[Stored items from a collection]
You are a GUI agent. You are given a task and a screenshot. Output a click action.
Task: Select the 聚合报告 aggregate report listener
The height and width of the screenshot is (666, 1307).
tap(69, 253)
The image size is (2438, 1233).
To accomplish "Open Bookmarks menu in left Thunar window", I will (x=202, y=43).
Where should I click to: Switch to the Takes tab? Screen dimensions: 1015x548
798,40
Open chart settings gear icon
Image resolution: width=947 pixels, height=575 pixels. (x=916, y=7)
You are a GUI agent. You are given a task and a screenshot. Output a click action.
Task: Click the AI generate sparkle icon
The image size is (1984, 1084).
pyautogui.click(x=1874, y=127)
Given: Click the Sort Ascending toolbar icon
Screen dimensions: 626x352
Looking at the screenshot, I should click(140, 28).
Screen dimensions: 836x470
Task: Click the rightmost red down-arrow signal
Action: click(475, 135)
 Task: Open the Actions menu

§ **WORK TO COMPLETE**
Copy out all lines from the records where the word "menu" appears.

§ **RESPONSE AREA**
To accomplish "Open Bookmarks menu in left Thunar window", I will (x=202, y=43).
 Task: Open the Actions menu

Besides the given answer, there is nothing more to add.